The principal conclusions from the drill results are summarized as follows, see Figures 1 and 2 for drillhole locations:
- Drillhole CB-204 intersected 317.5 m of hypogene copper mineralization grading 0.56% Cueq below the current limits of the South Pit, including 113 m of a porphyry stock, with 95.0 m grading 0.44% Cu, 0.45 g/t Au, 3.13 g/t Ag (0.83% Cueq) and 44.0 m averaging 0.38% Cu, 0.38 g/t Au, 2.71 g/t Ag (0.71% Cueq)
- Drillhole CB-205 at the North Pit was terminated at a shallow depth of 122.9 m due to water flow from the drillhole, the drillhole intersected 79.2 m averaging 0.65% Cu, 0.44 g/t Au, 5.19 g/t Ag (1.05% Cueq) of hypogene copper mineralization, the hole will be recollared and drilled to the east
- Drillhole CB-206 delineated the extension of the high-grade zone to near surface at the west side of the North Pit, intersecting 341.7 m of primary copper sulphides averaging 0.56% Cu, 0.40 g/t Au, 2.75 g/t Ag, (0.91% Cueq) related to multiple porphyry dikes, including 115.6 m averaging 2.02% Cueq and 68.6 m with 2.93% Cueq
- Drillhole CB-207 results delineate 290.2 m of hypogene copper mineralization in the North Pit averaging 0.55% Cueq, including intervals of 153.6 m grading 0.69% Cueq, 89.7 m averaging 1.01% Cueq and 35.7m grading 1.50% Cueq, centered on a porphyry stock exposed in this section with 87 m width
- Drillhole CB-208 intersected 404.0 m of hypogene copper mineralization below the existing limits of the South Pit, averaging 0.48% Cueq, including intervals of 66.5 m grading 0.44% Cu, 0.54 g/t Au, 3.68 g/t Ag (0.91% Cueq), and 122.8 m averaging 0.37% Cu, 0.27 g/t Au, 2.42 g/t Ag (0.61% Cueq), hosted in a porphyry stock of 321 m width of quartz monzonite composition, that still open at depth.
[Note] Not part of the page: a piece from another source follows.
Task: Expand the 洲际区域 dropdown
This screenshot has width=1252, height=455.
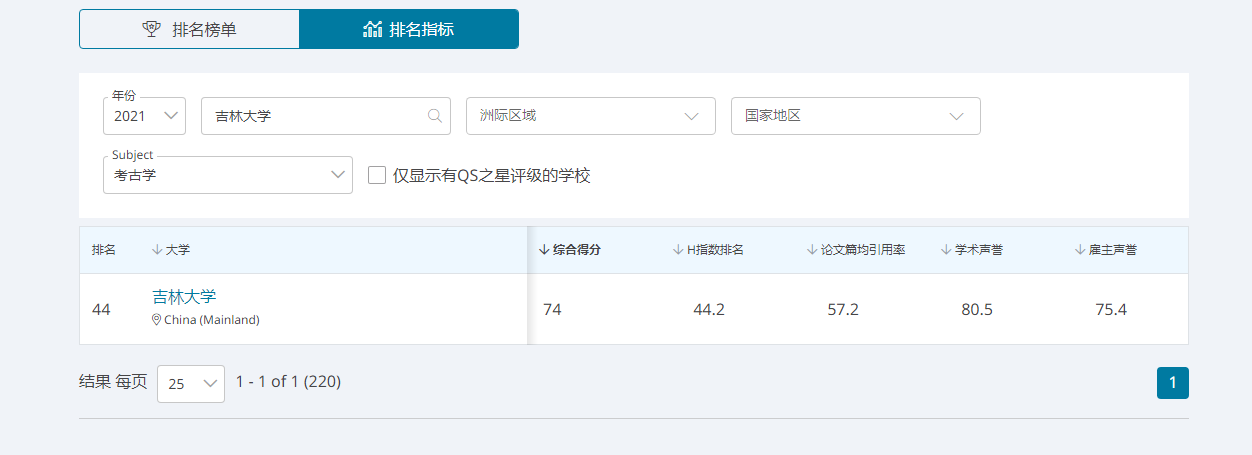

Luquman Shaheen, CEO of Panoro Minerals states, “The drill results continue to fortify the potential for increasing the size of the high-grade zone at both the North and South Pit. The drilling indicates continuity at depth to below the limits of the pit shells while local structure controls and correlation to geophysics results are serving as a good tool to trace the mineralization along strike. Mineralization intercepts from 100 m to over 300 m with grades ranging from 0.91% Cueq to 2.02% Cueq reflect well on the high-grade potential. The high-grade zone at the south pit is now traced to over 550 depth, well below the PEA pit shell and the porphyry is increasing significantly in thickness with depth. We look forward to announcing additional results as they are received and analyzed.”
DISCUSSION OF RESULTS
The purpose of Holes CB-205, CB-206 and CB-207 was to infill the area of high grade inferred resources targeting and upgrade to indicated category in the high-grade zone located in the south area of the North Pit. The continuity of this high-grade zone remains open at depth and along strike to the south (see Figure 1).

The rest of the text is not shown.